Mr Salmond has said that the 'no detriment' rule "renders ridiculous" warnings that a fiscally autonomous Scotland would be £7.6 billion worse off than under existing UK-wide arrangements.

An SNP spokesman said: "As Nicola Sturgeon pointed out on Sunday, there would require to be negotiation of the framework for fiscal autonomy - transferring full financial powers would take several years even if the Westminster parties agreed, and a strong group of SNP MPs would ensure that Scotland got a good deal."

He added: "It is absolutely correct to point out that the principles all parties signed up to in the Smith Commission were agreed to at the start, in other words they relate to devolution in general, not the specifics of the Smith package."

Mr Salmond argued that the no detriment rule should apply no matter what was devolved.

Writing in the pro-independence National newspaper he wrote: "Whatever is devolved in taxation, an equal amount of revenue is deducted or added to the financial arrangements between Scotland and London.

"That would apply whether a lot is devolved, as the SNP proposes, or just a little is conceded, as the London parties suggest."

Labour said that Ms Salmond's comments showed that the former SNP leader accepted that the SNP's plan for full fiscal autonomy within the UK would make Scotland worse off, but wanted "somebody else to fix it".
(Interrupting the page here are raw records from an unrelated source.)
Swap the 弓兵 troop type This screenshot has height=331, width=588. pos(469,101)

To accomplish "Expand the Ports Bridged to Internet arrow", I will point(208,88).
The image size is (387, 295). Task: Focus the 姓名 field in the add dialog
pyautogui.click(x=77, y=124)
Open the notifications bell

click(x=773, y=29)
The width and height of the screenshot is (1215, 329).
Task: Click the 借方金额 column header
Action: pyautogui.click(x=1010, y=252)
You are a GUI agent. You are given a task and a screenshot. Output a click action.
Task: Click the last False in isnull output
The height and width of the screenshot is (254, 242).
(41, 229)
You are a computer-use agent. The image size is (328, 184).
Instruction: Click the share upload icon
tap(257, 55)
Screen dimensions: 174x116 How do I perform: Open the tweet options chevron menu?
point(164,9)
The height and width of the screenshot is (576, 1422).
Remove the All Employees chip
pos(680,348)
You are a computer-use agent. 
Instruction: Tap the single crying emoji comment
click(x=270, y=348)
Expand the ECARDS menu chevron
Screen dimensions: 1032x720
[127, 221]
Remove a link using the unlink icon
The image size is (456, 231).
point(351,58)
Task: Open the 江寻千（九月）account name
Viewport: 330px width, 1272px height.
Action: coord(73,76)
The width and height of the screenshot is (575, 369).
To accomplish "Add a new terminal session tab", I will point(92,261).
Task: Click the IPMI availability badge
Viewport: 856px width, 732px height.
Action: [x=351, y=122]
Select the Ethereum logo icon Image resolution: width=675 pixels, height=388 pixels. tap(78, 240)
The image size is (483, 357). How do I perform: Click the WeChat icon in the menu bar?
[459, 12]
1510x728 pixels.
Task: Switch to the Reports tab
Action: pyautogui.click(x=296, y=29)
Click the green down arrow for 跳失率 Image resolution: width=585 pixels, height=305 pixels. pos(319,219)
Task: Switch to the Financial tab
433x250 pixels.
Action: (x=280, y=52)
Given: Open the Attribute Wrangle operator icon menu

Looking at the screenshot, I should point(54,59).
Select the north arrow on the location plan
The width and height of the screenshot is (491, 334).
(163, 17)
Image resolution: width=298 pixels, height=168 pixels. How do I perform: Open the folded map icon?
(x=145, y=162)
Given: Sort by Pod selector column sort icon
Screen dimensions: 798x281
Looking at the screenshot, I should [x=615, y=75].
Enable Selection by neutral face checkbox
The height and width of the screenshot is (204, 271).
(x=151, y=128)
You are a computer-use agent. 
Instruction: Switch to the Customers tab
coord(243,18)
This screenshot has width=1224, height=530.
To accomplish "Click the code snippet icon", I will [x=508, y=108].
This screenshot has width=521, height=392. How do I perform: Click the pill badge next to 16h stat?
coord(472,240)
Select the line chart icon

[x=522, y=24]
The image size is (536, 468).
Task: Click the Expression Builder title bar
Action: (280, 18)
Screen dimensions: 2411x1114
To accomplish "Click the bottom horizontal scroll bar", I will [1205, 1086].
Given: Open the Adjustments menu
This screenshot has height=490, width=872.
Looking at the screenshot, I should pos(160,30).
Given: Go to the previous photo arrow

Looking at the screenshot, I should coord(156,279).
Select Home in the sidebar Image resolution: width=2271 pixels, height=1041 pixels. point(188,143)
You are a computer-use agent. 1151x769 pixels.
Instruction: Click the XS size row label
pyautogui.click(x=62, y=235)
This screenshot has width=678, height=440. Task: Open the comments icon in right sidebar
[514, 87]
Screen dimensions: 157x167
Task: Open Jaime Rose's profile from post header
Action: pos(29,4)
Today the Liberal Democrats will launch their General Election manifesto pledge to commit and extra £2.5bn south of the border.

A Lib Dem source said that the pledge would trigger an extra £250m in Barnett consequentials for Scotland.

It would be up to Scottish ministers whether or not to spend this extra money on education, but if they did it could fund an extra 7,000 teachers and 1,000 learning support assistants.

The manifesto launch comes just over a day after Nick Clegg suggested the Tories £12 billion welfare cuts could prove a dealbreaker in any coalition negotiations.